Could you reproduce every record below exactly as written?

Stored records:
___

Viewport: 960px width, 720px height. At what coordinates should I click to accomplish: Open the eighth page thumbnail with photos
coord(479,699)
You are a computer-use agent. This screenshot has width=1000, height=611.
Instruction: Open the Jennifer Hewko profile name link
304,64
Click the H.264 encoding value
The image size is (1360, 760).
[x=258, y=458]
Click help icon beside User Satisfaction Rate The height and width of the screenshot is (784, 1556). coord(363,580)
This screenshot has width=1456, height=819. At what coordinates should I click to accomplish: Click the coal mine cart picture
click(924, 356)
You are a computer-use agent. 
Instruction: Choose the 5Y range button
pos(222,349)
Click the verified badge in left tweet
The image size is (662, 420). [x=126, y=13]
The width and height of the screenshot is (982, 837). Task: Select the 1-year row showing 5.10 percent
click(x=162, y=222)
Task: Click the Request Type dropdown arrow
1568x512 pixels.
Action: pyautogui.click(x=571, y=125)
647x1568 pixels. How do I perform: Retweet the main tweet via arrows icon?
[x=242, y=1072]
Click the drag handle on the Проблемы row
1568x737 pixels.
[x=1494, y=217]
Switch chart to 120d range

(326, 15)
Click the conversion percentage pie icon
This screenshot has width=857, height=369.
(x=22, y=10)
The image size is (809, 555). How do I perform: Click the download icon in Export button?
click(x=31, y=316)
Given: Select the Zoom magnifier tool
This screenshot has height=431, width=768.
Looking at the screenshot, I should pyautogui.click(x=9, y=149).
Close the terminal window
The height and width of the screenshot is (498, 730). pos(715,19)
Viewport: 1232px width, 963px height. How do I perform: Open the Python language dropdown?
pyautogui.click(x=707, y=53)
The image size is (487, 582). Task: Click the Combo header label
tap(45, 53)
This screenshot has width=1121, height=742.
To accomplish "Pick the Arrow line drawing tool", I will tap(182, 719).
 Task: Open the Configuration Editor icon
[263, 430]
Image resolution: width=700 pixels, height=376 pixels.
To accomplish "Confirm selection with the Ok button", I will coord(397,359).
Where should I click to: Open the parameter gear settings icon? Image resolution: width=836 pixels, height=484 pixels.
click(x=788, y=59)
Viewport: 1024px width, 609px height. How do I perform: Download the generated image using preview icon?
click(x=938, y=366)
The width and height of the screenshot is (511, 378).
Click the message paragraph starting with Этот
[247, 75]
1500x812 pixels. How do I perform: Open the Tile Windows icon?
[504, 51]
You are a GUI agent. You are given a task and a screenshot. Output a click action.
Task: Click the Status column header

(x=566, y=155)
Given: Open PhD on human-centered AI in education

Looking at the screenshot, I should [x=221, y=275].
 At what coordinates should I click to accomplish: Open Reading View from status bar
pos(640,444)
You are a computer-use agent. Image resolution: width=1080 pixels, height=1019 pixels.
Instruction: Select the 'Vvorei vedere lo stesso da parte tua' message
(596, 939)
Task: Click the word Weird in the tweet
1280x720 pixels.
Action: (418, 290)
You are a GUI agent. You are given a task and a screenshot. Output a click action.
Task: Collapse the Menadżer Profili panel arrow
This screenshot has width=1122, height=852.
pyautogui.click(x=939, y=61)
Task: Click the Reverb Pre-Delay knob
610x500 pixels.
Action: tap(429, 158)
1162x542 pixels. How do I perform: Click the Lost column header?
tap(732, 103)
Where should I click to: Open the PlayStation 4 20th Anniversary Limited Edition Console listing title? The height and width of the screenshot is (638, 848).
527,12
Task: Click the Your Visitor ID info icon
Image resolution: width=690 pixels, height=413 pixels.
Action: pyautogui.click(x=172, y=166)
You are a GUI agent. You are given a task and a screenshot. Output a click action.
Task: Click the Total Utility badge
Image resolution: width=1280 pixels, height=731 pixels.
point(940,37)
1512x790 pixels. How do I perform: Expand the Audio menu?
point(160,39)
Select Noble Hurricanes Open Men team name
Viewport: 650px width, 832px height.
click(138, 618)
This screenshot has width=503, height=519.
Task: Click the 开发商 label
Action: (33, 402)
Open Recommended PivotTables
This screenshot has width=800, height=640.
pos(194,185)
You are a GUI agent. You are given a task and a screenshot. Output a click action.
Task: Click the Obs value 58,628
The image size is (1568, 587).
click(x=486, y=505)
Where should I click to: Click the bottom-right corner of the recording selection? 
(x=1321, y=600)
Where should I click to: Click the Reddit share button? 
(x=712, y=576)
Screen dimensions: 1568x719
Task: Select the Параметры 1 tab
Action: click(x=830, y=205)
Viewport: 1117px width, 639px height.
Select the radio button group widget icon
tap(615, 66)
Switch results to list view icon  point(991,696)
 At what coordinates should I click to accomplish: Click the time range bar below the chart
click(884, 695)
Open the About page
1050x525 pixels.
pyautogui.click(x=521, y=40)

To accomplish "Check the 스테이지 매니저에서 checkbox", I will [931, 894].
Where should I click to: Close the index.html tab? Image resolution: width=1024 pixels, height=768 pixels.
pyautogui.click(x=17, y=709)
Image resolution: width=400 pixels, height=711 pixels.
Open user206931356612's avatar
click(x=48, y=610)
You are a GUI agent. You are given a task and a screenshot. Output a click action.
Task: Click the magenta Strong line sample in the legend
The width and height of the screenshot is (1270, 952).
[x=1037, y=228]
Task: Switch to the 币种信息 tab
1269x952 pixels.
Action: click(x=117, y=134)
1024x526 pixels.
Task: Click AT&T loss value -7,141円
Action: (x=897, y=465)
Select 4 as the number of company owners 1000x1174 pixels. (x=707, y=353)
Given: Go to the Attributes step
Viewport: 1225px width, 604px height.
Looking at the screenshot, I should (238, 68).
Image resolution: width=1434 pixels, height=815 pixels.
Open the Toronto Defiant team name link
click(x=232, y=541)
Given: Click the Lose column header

___

PROBLEM SOLUTION
Viewport: 960px width, 720px height. At what coordinates should I click to accomplish: Open the eighth page thumbnail with photos
coord(479,699)
You are a computer-use agent. This screenshot has width=1000, height=611.
Instruction: Open the Jennifer Hewko profile name link
304,64
Click the H.264 encoding value
The image size is (1360, 760).
[x=258, y=458]
Click help icon beside User Satisfaction Rate The height and width of the screenshot is (784, 1556). coord(363,580)
This screenshot has width=1456, height=819. At what coordinates should I click to accomplish: Click the coal mine cart picture
click(924, 356)
You are a computer-use agent. 
Instruction: Choose the 5Y range button
pos(222,349)
Click the verified badge in left tweet
The image size is (662, 420). [x=126, y=13]
The width and height of the screenshot is (982, 837). Task: Select the 1-year row showing 5.10 percent
click(x=162, y=222)
Task: Click the Request Type dropdown arrow
1568x512 pixels.
Action: pyautogui.click(x=571, y=125)
647x1568 pixels. How do I perform: Retweet the main tweet via arrows icon?
[x=242, y=1072]
Click the drag handle on the Проблемы row
1568x737 pixels.
[x=1494, y=217]
Switch chart to 120d range

(326, 15)
Click the conversion percentage pie icon
This screenshot has width=857, height=369.
(x=22, y=10)
The image size is (809, 555). How do I perform: Click the download icon in Export button?
click(x=31, y=316)
Given: Select the Zoom magnifier tool
This screenshot has height=431, width=768.
Looking at the screenshot, I should pyautogui.click(x=9, y=149).
Close the terminal window
The height and width of the screenshot is (498, 730). pos(715,19)
Viewport: 1232px width, 963px height. How do I perform: Open the Python language dropdown?
pyautogui.click(x=707, y=53)
The image size is (487, 582). Task: Click the Combo header label
tap(45, 53)
This screenshot has width=1121, height=742.
To accomplish "Pick the Arrow line drawing tool", I will tap(182, 719).
 Task: Open the Configuration Editor icon
[263, 430]
Image resolution: width=700 pixels, height=376 pixels.
To accomplish "Confirm selection with the Ok button", I will coord(397,359).
Where should I click to: Open the parameter gear settings icon? Image resolution: width=836 pixels, height=484 pixels.
click(x=788, y=59)
Viewport: 1024px width, 609px height. How do I perform: Download the generated image using preview icon?
click(x=938, y=366)
The width and height of the screenshot is (511, 378).
Click the message paragraph starting with Этот
[247, 75]
1500x812 pixels. How do I perform: Open the Tile Windows icon?
[504, 51]
You are a GUI agent. You are given a task and a screenshot. Output a click action.
Task: Click the Status column header

(x=566, y=155)
Given: Open PhD on human-centered AI in education

Looking at the screenshot, I should [x=221, y=275].
 At what coordinates should I click to accomplish: Open Reading View from status bar
pos(640,444)
You are a computer-use agent. Image resolution: width=1080 pixels, height=1019 pixels.
Instruction: Select the 'Vvorei vedere lo stesso da parte tua' message
(596, 939)
Task: Click the word Weird in the tweet
1280x720 pixels.
Action: (418, 290)
You are a GUI agent. You are given a task and a screenshot. Output a click action.
Task: Collapse the Menadżer Profili panel arrow
This screenshot has width=1122, height=852.
pyautogui.click(x=939, y=61)
Task: Click the Reverb Pre-Delay knob
610x500 pixels.
Action: tap(429, 158)
1162x542 pixels. How do I perform: Click the Lost column header?
tap(732, 103)
Where should I click to: Open the PlayStation 4 20th Anniversary Limited Edition Console listing title? The height and width of the screenshot is (638, 848).
527,12
Task: Click the Your Visitor ID info icon
Image resolution: width=690 pixels, height=413 pixels.
Action: pyautogui.click(x=172, y=166)
You are a GUI agent. You are given a task and a screenshot. Output a click action.
Task: Click the Total Utility badge
Image resolution: width=1280 pixels, height=731 pixels.
point(940,37)
1512x790 pixels. How do I perform: Expand the Audio menu?
point(160,39)
Select Noble Hurricanes Open Men team name
Viewport: 650px width, 832px height.
click(138, 618)
This screenshot has width=503, height=519.
Task: Click the 开发商 label
Action: (33, 402)
Open Recommended PivotTables
This screenshot has width=800, height=640.
pos(194,185)
You are a GUI agent. You are given a task and a screenshot. Output a click action.
Task: Click the Obs value 58,628
The image size is (1568, 587).
click(x=486, y=505)
Where should I click to: Click the bottom-right corner of the recording selection? 
(x=1321, y=600)
Where should I click to: Click the Reddit share button? 
(x=712, y=576)
Screen dimensions: 1568x719
Task: Select the Параметры 1 tab
Action: click(x=830, y=205)
Viewport: 1117px width, 639px height.
Select the radio button group widget icon
tap(615, 66)
Switch results to list view icon  point(991,696)
 At what coordinates should I click to accomplish: Click the time range bar below the chart
click(884, 695)
Open the About page
1050x525 pixels.
pyautogui.click(x=521, y=40)

To accomplish "Check the 스테이지 매니저에서 checkbox", I will [931, 894].
Where should I click to: Close the index.html tab? Image resolution: width=1024 pixels, height=768 pixels.
pyautogui.click(x=17, y=709)
Image resolution: width=400 pixels, height=711 pixels.
Open user206931356612's avatar
click(x=48, y=610)
You are a GUI agent. You are given a task and a screenshot. Output a click action.
Task: Click the magenta Strong line sample in the legend
The width and height of the screenshot is (1270, 952).
[x=1037, y=228]
Task: Switch to the 币种信息 tab
1269x952 pixels.
Action: click(x=117, y=134)
1024x526 pixels.
Task: Click AT&T loss value -7,141円
Action: (x=897, y=465)
Select 4 as the number of company owners 1000x1174 pixels. (x=707, y=353)
Given: Go to the Attributes step
Viewport: 1225px width, 604px height.
Looking at the screenshot, I should (238, 68).
Image resolution: width=1434 pixels, height=815 pixels.
Open the Toronto Defiant team name link
click(x=232, y=541)
Given: Click the Lose column header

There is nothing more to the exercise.